てる

ミリオンダラー・ベイビーのてるのレビュー・感想・評価

ミリオンダラー・ベイビー(2004年製作の映画)
3.5

これまたウォッチリストの肥やしだったのをようやく観た。この作品、2004年に劇場公開したんだね。もう20年も前の作品になってしまいました。長いこと放置してたもんだ。

老トレーナーと三十路すぎの女性ボクサーの悲しいお話。
これがアメリカンドリームの象徴たる姿として描かれているそうだ。
アメリカンドリームってつくづく資本主義だなっと感じる。実力があれば人気もお金も入ってくるが、怪我をして試合に出れなくなった途端に周りには誰もいなくなる。単純明快なシステムだけど、あまりに即物的や過ぎないだろうか。悲しすぎる。資本主義の闇を垣間見た気がする。

冒頭から中盤までは1人のボクサーのサクセスストーリーとして楽しめる。心を開かない老トレーナーと明るく愛嬌のある女性ボクサーのやり取りは観ていて楽しい。
ただ、この作品は常に影がある。この登場人物の誰かに何か不吉なことが訪れてしまうのではないかと、不安にさせる。そして、案の定の展開に心が辛くなる。
なぜ幸せになれないのだろうか。そんなことを考えてしまうが、スクラップの一言に心が揺れる。

誰もがタイトルを勝ち取れるわけではない。どんなことがあろうと、彼女のボクサー人生が最良であったのは間違いない。

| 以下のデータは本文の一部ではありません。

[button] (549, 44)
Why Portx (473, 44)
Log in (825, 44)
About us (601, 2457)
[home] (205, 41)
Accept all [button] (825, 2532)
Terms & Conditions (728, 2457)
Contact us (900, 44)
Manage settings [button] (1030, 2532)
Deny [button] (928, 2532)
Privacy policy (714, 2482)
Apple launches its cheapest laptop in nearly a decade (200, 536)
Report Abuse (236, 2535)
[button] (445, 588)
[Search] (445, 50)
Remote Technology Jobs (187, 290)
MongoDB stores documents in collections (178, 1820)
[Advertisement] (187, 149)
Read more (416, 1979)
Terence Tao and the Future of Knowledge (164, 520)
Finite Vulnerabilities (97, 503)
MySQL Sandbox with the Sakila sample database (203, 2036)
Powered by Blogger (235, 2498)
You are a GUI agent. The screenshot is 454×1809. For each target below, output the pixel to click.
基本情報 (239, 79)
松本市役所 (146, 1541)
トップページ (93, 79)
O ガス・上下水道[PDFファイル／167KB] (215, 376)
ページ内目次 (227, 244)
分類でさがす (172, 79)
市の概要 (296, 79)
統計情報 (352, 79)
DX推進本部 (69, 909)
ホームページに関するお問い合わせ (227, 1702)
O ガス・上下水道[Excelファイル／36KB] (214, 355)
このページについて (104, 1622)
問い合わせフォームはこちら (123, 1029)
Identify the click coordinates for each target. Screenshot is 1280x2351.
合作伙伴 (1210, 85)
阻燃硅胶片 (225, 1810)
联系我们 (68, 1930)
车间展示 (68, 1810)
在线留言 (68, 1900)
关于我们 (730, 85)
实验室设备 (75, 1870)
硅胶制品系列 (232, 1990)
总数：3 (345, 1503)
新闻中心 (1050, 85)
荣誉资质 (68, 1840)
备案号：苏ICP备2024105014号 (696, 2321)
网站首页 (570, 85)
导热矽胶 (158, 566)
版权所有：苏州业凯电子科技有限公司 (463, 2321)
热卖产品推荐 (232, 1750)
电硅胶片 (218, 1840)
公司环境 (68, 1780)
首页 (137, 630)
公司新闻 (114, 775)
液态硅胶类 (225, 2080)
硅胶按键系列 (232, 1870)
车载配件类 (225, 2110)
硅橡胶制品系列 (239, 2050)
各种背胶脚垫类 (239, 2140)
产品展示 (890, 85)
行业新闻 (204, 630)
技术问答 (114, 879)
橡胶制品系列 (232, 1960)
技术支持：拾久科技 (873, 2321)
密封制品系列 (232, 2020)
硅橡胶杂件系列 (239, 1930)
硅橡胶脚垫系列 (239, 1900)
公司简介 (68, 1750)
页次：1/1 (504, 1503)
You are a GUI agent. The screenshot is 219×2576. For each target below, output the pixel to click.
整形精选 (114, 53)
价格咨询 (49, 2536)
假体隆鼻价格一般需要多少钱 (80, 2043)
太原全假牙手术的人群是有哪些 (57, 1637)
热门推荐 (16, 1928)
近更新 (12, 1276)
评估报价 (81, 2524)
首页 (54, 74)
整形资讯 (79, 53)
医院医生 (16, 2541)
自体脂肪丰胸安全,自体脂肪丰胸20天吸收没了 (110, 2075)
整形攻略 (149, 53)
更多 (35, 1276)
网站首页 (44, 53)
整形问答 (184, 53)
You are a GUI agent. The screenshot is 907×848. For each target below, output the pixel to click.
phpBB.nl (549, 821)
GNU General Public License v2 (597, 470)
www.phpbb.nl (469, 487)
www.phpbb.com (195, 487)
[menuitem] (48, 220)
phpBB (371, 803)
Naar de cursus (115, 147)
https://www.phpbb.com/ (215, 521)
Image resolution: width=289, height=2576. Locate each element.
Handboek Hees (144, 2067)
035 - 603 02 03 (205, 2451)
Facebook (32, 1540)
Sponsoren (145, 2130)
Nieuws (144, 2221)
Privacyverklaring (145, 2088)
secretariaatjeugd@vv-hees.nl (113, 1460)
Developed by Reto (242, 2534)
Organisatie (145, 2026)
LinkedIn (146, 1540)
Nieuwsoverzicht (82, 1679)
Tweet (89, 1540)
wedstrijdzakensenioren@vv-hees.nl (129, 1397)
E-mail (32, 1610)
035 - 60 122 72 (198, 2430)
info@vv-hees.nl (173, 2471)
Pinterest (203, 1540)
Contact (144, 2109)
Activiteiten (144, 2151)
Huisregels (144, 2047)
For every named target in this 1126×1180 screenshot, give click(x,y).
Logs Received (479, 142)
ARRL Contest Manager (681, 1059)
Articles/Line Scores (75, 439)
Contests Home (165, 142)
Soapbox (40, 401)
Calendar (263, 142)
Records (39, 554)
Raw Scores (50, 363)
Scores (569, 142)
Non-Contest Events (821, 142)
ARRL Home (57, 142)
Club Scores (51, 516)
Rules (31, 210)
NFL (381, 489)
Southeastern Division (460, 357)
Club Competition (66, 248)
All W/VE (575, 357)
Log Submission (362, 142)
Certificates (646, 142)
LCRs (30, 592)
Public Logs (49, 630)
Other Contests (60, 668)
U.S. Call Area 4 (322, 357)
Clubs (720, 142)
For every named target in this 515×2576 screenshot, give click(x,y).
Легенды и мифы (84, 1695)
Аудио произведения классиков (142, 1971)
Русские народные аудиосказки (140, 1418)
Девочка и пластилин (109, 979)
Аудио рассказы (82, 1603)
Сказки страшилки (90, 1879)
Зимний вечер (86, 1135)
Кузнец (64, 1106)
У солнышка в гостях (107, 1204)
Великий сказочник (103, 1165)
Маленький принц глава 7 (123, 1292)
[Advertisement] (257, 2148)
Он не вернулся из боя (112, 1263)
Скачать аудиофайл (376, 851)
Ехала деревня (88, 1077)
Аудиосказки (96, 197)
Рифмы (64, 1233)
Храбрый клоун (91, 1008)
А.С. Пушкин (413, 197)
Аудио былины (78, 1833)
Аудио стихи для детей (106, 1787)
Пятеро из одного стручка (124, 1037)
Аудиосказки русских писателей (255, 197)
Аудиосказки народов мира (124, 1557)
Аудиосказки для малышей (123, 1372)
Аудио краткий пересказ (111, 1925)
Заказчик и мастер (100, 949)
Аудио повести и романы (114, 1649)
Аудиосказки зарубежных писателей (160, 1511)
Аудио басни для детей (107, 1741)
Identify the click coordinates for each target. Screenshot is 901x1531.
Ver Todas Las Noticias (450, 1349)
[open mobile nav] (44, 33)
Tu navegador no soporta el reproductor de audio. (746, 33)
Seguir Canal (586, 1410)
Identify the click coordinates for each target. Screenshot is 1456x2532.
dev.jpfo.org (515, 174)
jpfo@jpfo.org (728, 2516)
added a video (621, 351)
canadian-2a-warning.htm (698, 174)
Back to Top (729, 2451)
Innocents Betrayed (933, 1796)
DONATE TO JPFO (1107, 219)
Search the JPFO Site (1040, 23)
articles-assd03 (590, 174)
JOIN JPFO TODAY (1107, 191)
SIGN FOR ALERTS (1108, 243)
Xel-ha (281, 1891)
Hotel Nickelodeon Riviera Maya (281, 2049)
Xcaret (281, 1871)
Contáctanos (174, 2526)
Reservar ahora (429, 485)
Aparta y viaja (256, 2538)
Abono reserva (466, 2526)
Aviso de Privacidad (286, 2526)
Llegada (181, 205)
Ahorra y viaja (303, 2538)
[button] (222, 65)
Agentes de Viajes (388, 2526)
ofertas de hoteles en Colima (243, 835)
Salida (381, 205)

確かにボクサーとしては輝かしい功績であったのは間違いない。だが、あんなことがなければ、彼女はまだボクサーとして活躍できていたし、引退後も長い人生が待っていた。
ボクサーとして生きることが全てではないと私は思う。怪我を恐れて試合を先伸ばしにする選択肢もあったし、年齢を考えれば最良のときに引退でも良かった。
この結末に悲しさしかない。

尊厳死を選んだマギーとそれを認めてマギーを手にかけたフランキー。
私には決断が早すぎたように思えてならない。ボクシングを出来ないボクサーは生きていても無駄だとマギーは思っているし、フランキーもそれを否定できなかった。
あまりに即物的すぎる。彼らは他に存在価値を見いだすことができなかった。
もしかしたら、体が動かなくても別の何かで生き甲斐を見つけることができたかもしれない。
プライドも大事だけど、それで死ぬことなんてないのに。プライドのために生き、プライドのために死ぬ。彼らは武士か何かなのかもしれない。
私にはどうしても錆び付いた古い考えだと思えてならない。

現代は多様性の時代だ。色んな人が色んな生き方を選んでいい時代なのだ。昔のように選択肢が少ない時代ではないのだ。だからこそフランキーの判断は殺人に他ならないと思えてしまう。

いつも感じるが、クリント・イーストウッドの考え方は古すぎる。老人や右翼の人には響くのかもしれないが、私にはいまいち響かない。伝えたいことはわかるのだけど、共感できない。
もう少し現代の若者にも耳を傾けてほしい。劇中に若者が出てきても、それは若者ではない。クリント・イーストウッドが仮面を被って、老人が若者のふりをしているだけなのだ。

でも、そうやって説教くさい老人がいてもいいかもしれない。いつまでも映画を撮り続けてほしいものだ。